O‘DONNELL: Well, Huckabee has a six-point lead. He has a lot of the fervor, I mean candidates who really believe in him. But Mitt Romney has spent almost two years building an organization there, millions of dollars. They‘re still confident that he‘ll be able to turn out the vote and win. Although, Romney hedged a little bit when asked today. He said, I‘ll do well, but I‘m confident I‘ll eventually be the nominee. So there was a little bit of hedging.
What he really did was he went off Huckabee for going on Leno tonight. And then he went off McCain, because McCain‘s got these new ads running today, which essentially say that Mitt Romney doesn‘t have enough foreign policy experience. And Romney just said, oh, I‘m not going to lose sleep over that.
MATTHEWS: Linda, I have a sense that the big fear on the Romney side and the other side, Huckabee, is that John McCain may escape from Iowa with a strong third place, meaning 15 points or so. He will then slingshot himself into New Hampshire, where he‘ll probably win at that point. These are interesting things the way the press counts these things. I remember Gary Hart getting 17 points back in ‘84, compared to Walter Mondale‘s 49, and being declared the victor coming out of Iowa.
DOUGLASS: It‘s always that way.
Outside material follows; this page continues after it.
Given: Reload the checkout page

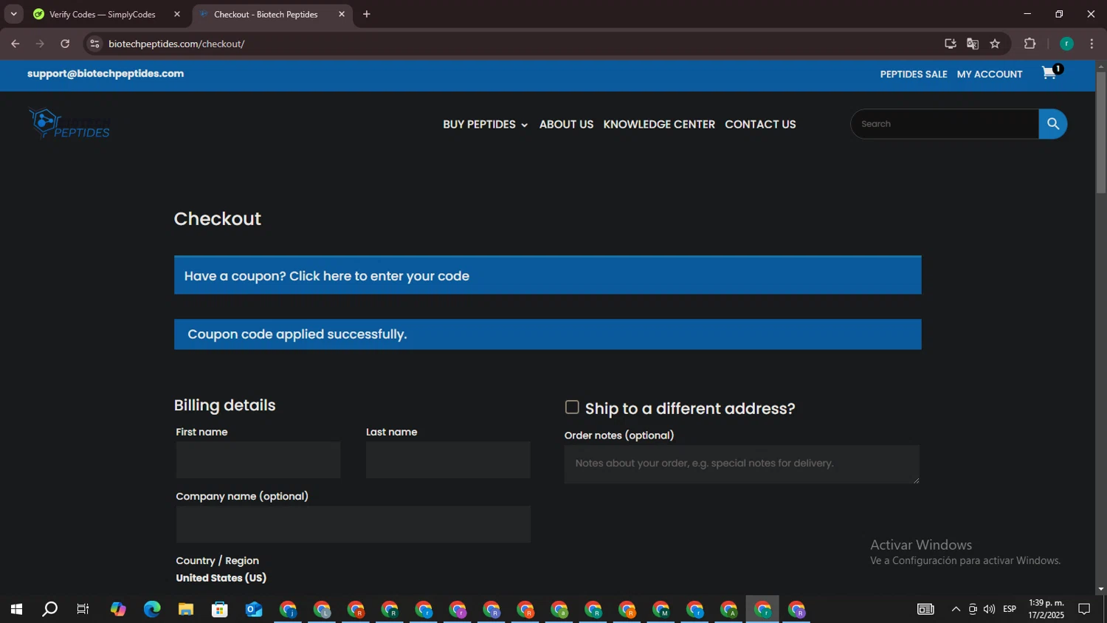Looking at the screenshot, I should [x=65, y=44].
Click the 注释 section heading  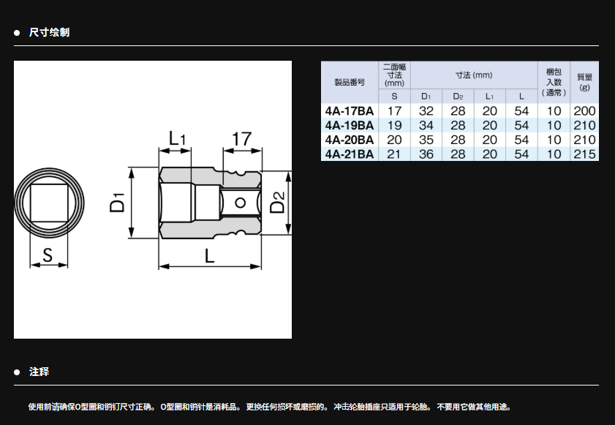click(x=39, y=372)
It‘s always about expectations. I think you‘re totally right about McCain. The big story could be if McCain comes in a respectable third not having campaigned at all in Iowa, not having run a single ad, that will slingshot him potentially into New Hampshire, where he has spent money and time and they like him there. And he‘s tied for first in the poll in New Hampshire.
The other thing about McCain and Romney is that Romney seems to be trying to get under McCain‘s skin. McCain has that famous short fuse. You can make him mad. Doesn‘t seem like he loves Romney. So there‘s going to be a real fight there.
MATTHEWS: Thanks, Linda. Thank you, Joe, who just left us. Thank you, Norah. Before we go, long time Congressman Tom Lantos of California, a friend of mine, announced today that he has cancer and will not be seeking reelection. What a great man he is. Lantos is the only Holocaust survivor ever elected to the U.S. Congress. In his own words, “it is only in the United States that a penniless survivor of the Holocaust and a fighter in the anti-Nazi underground could have received an education, raised a family and had the privilege of serving the last three decades of his life as a member of Congress. I will never be able to express fully my profoundly felt gratitude to this great country.”
And what a great man. Join us again in one hour for the Power Rankings. Stay with us tonight at 7:00. Tomorrow night after HARDBALL, Keith Olbermann and the anchors and correspondents of NBC News will join me for complete coverage of the Iowa caucuses. They have begun.